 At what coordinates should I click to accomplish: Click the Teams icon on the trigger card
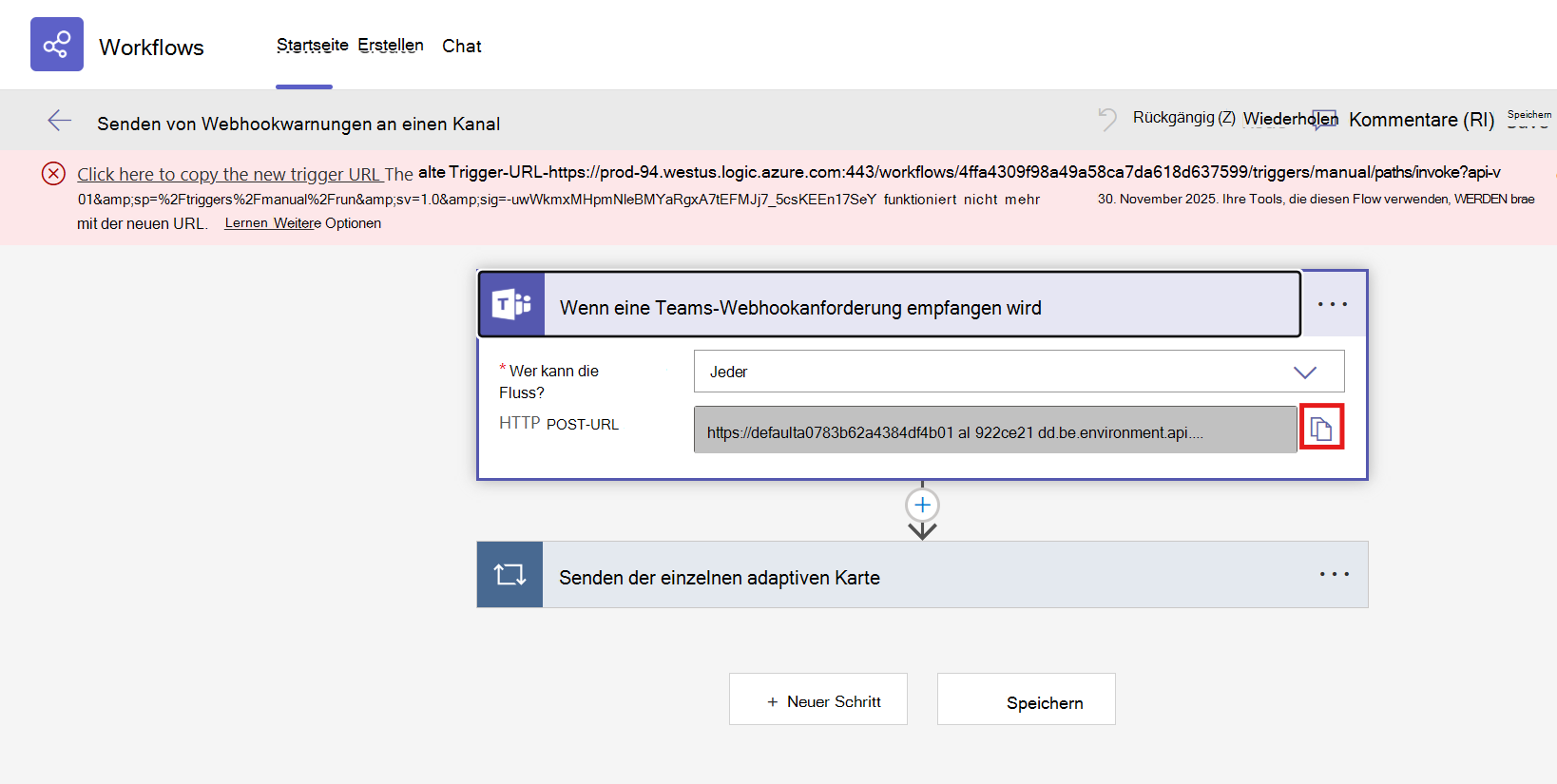pos(512,304)
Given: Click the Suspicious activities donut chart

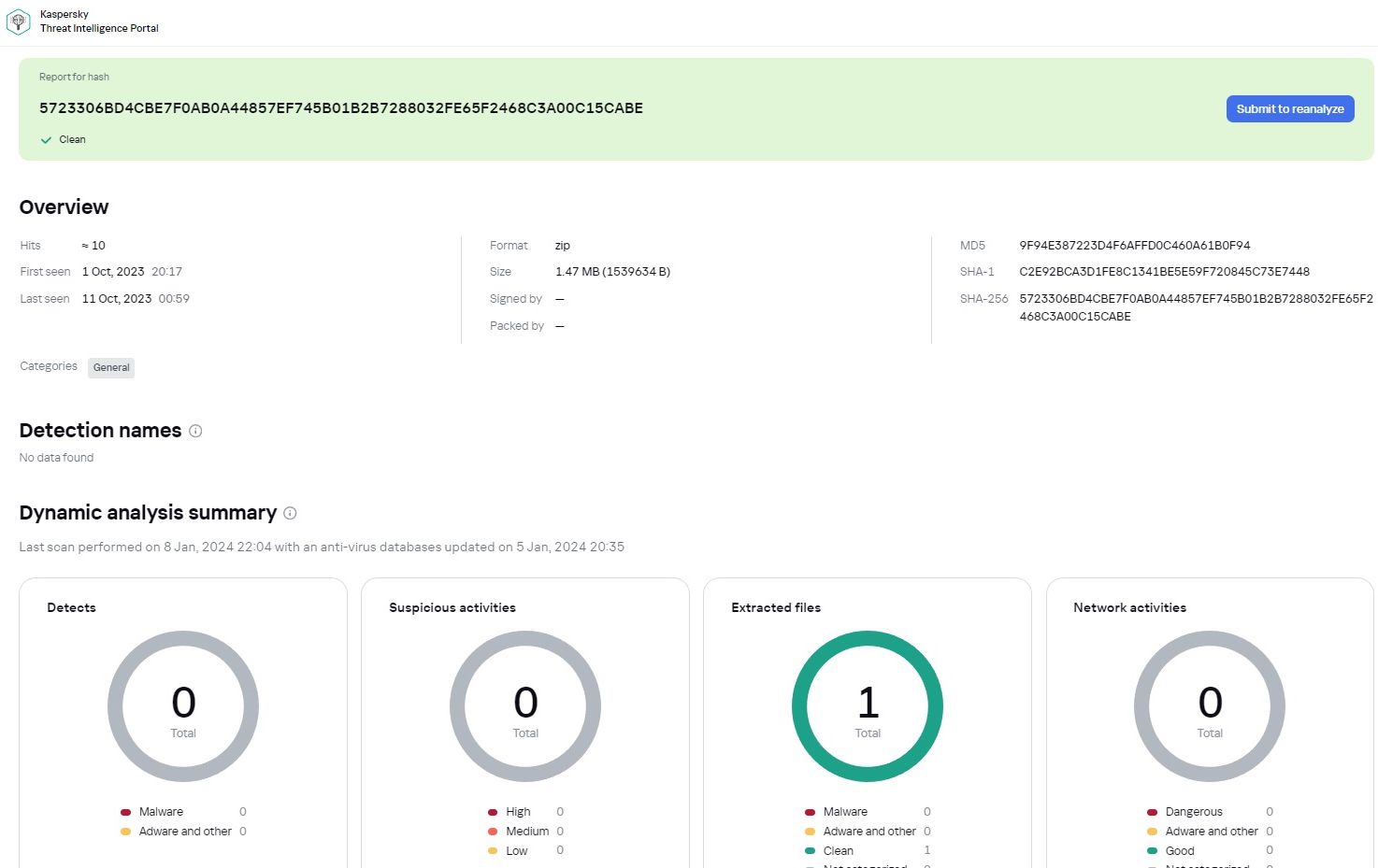Looking at the screenshot, I should [x=525, y=705].
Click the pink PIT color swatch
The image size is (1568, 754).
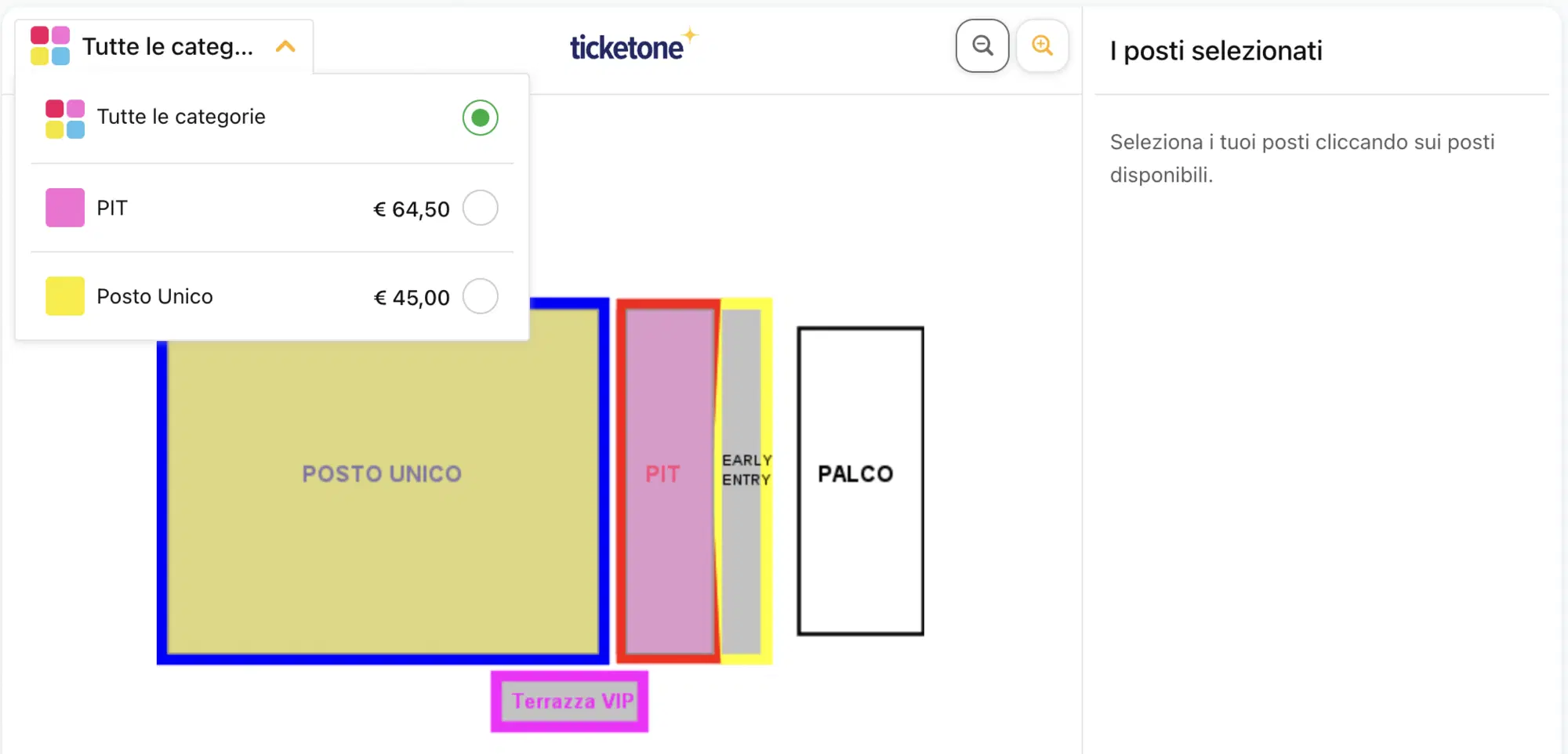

◇ ◇ ◇

Set task: Rewrite each line of the data above as a row in a Markdown table with the columns "Row" and "Entry". Number the rows, skip blank lines, and leave the pictures out.

Written solution:
| Row | Entry |
|---|---|
| 1 |  At what coordinates should I click to accomplish: Click the Teams icon on the trigger card |
| 2 | pos(512,304) |
| 3 | Given: Click the Suspicious activities donut chart |
| 4 | Looking at the screenshot, I should [x=525, y=705]. |
| 5 | Click the pink PIT color swatch |
| 6 | The image size is (1568, 754). |